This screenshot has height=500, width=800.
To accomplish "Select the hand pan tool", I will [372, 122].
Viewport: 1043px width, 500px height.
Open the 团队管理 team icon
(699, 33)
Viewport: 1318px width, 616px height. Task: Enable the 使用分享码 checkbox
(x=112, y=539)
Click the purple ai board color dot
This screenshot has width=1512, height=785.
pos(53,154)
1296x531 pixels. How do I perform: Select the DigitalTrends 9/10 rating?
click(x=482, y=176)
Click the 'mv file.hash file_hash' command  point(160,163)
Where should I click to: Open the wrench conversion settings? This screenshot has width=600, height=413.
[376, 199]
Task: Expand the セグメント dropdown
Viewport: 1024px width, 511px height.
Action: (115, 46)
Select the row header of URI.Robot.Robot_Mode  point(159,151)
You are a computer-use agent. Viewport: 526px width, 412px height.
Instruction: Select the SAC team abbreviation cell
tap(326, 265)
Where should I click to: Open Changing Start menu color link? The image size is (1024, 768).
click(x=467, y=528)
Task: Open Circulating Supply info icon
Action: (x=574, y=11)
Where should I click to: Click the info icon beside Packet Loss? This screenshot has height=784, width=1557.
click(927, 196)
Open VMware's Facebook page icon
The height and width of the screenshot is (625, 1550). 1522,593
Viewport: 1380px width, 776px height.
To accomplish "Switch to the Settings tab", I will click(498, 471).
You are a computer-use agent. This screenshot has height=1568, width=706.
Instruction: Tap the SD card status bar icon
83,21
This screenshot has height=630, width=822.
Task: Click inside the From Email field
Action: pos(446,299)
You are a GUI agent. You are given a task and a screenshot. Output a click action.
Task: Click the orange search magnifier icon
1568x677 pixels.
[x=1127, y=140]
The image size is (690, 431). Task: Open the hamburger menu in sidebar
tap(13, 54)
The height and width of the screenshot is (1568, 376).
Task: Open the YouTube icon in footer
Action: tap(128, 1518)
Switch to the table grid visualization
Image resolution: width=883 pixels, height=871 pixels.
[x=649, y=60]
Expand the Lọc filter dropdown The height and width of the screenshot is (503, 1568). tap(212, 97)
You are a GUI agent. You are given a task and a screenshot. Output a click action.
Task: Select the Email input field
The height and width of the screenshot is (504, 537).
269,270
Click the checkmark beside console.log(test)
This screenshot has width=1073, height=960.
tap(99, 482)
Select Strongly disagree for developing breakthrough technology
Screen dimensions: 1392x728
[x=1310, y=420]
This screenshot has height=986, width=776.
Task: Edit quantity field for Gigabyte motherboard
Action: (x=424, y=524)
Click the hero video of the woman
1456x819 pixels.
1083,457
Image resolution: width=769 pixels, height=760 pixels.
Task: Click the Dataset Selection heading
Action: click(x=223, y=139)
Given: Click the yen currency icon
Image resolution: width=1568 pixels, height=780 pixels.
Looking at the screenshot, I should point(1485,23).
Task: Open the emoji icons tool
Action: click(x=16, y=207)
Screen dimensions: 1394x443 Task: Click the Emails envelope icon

What is required: Produce an exact copy of all the records.

Exercise solution:
This screenshot has height=500, width=800.
To accomplish "Select the hand pan tool", I will [372, 122].
Viewport: 1043px width, 500px height.
Open the 团队管理 team icon
(699, 33)
Viewport: 1318px width, 616px height. Task: Enable the 使用分享码 checkbox
(x=112, y=539)
Click the purple ai board color dot
This screenshot has width=1512, height=785.
pos(53,154)
1296x531 pixels. How do I perform: Select the DigitalTrends 9/10 rating?
click(x=482, y=176)
Click the 'mv file.hash file_hash' command  point(160,163)
Where should I click to: Open the wrench conversion settings? This screenshot has width=600, height=413.
[376, 199]
Task: Expand the セグメント dropdown
Viewport: 1024px width, 511px height.
Action: (115, 46)
Select the row header of URI.Robot.Robot_Mode  point(159,151)
You are a computer-use agent. Viewport: 526px width, 412px height.
Instruction: Select the SAC team abbreviation cell
tap(326, 265)
Where should I click to: Open Changing Start menu color link? The image size is (1024, 768).
click(x=467, y=528)
Task: Open Circulating Supply info icon
Action: (x=574, y=11)
Where should I click to: Click the info icon beside Packet Loss? This screenshot has height=784, width=1557.
click(927, 196)
Open VMware's Facebook page icon
The height and width of the screenshot is (625, 1550). 1522,593
Viewport: 1380px width, 776px height.
To accomplish "Switch to the Settings tab", I will click(498, 471).
You are a computer-use agent. This screenshot has height=1568, width=706.
Instruction: Tap the SD card status bar icon
83,21
This screenshot has height=630, width=822.
Task: Click inside the From Email field
Action: pos(446,299)
You are a GUI agent. You are given a task and a screenshot. Output a click action.
Task: Click the orange search magnifier icon
1568x677 pixels.
[x=1127, y=140]
The image size is (690, 431). Task: Open the hamburger menu in sidebar
tap(13, 54)
The height and width of the screenshot is (1568, 376).
Task: Open the YouTube icon in footer
Action: tap(128, 1518)
Switch to the table grid visualization
Image resolution: width=883 pixels, height=871 pixels.
[x=649, y=60]
Expand the Lọc filter dropdown The height and width of the screenshot is (503, 1568). tap(212, 97)
You are a GUI agent. You are given a task and a screenshot. Output a click action.
Task: Select the Email input field
The height and width of the screenshot is (504, 537).
269,270
Click the checkmark beside console.log(test)
This screenshot has width=1073, height=960.
tap(99, 482)
Select Strongly disagree for developing breakthrough technology
Screen dimensions: 1392x728
[x=1310, y=420]
This screenshot has height=986, width=776.
Task: Edit quantity field for Gigabyte motherboard
Action: (x=424, y=524)
Click the hero video of the woman
1456x819 pixels.
1083,457
Image resolution: width=769 pixels, height=760 pixels.
Task: Click the Dataset Selection heading
Action: click(x=223, y=139)
Given: Click the yen currency icon
Image resolution: width=1568 pixels, height=780 pixels.
Looking at the screenshot, I should point(1485,23).
Task: Open the emoji icons tool
Action: click(x=16, y=207)
Screen dimensions: 1394x443 Task: Click the Emails envelope icon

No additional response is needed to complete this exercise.